Nov 18, 2025
Tags: ml, compiler, sdkit, onnx, ggml
Successfully compiled the VAE of Stable Diffusion 1.5 using graph-compiler.
The compiled model is terribly slow because I haven’t written any performance optimizations, and it (conservatively) converts a lot of intermediate tensors to contiguous copies. But we don’t need any clever optimizations to get to decent performance, just basic ones.
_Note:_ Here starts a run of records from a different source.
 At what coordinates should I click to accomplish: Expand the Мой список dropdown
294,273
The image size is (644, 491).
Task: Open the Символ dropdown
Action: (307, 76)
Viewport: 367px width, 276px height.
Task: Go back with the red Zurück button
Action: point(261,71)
It’s pretty exciting because I was able to bypass the need to port the model to C++ manually. Instead, I was able to just compile the exported ONNX model and get the same output values as the original PyTorch implementation (given the same input and weights). I could compile to any platform supported by ggml by just changing one flag (e.g. CPU, CUDA, ROCm, Vulkan, Metal etc).
Nov 7, 2025
Tags: ml, compiler, onnx, ggml, sdkit, worklog
Wrote a simple script to convert ONNX to GGML. It auto-generates C++ code that calls the corresponding ggml functions (for each ONNX operator). This file can then be compiled and run like a normal C++ ggml program, and will produce the same results as the original model in PyTorch.
The generated file can work on multiple backends: CPU, CUDA, ROCm, Vulkan, Metal etc, by providing the correct compiler flags during cmake -B, e.g. -D GGML_CUDA=1 for CUDA.